• **Selected passage**
Union Railroad Co. v. NATIONAL RAILROAD ADJUST. BD.

Citation170 F. Supp. 281
Decision Date08 December 1958
Docket NumberNo. 56 C 936.,56 C 936.
PartiesUNION RAILROAD COMPANY v. NATIONAL RAILROAD ADJUSTMENT BOARD, FOURTH DIVISION, et al.
CourtU.S. District Court — Northern District of Illinois

Sidley, Austin, Burgess & Smith, Chicago, Ill., for plaintiff.

William J. Milroy, Chicago, Ill., for certain defendants.

Martin, Craig, Chester & Sonnenschein, Chicago, Ill., for certain defendants.

Edward B. Henslee, Martin K. Henslee and John J. Naughton, Chicago, Ill., for certain defendants.

Goldberg, Devoe, Shadur & Mikva, Chicago, Ill., for certain defendants.

JULIUS J. HOFFMAN, District Judge.

This is an action for injunctive and declaratory relief. It arises under the laws of the United States, and the amount in controversy, exclusive of interest and costs, exceeds $3,000. The action was tried to the court alone upon briefs, oral argument and a stipulation of facts which, in substance, is as follows:

The plaintiff is a Pennsylvania corporation and is a "carrier" within the definition of that term in the Railway Labor Act, 45 U.S.C.A. § 151 et seq. The defendant National Railroad Adjustment Board, Fourth Division (hereinafter "Fourth Division") is an administrative body created by the Railway Labor Act. The Fourth Division consists of six members, three appointed by labor unions and three appointed by carriers. Defendants West, Ryan and Tahney are Labor Members of the Fourth Division, and defendants Hagerman, Carter and Conway are Carrier Members. Defendant Pope is the Executive Secretary of the Fourth Division. Defendants Johnson and Coburn are referees selected by the National Mediation Board to sit in certain cases of the Adjustment Board. Defendant Johnson participated in Fourth Division Award No. 1093 and defendant Coburn participated in Fourth Division Award No. 1223.

• **Data segment**
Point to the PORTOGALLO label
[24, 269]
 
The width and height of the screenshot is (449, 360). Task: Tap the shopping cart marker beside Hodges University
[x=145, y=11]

• **Set problem**
According to the Union Railroad court decision, how many members make up the Fourth Division, and who appoints them?

• **Response**
Six members: three appointed by labor unions and three appointed by carriers.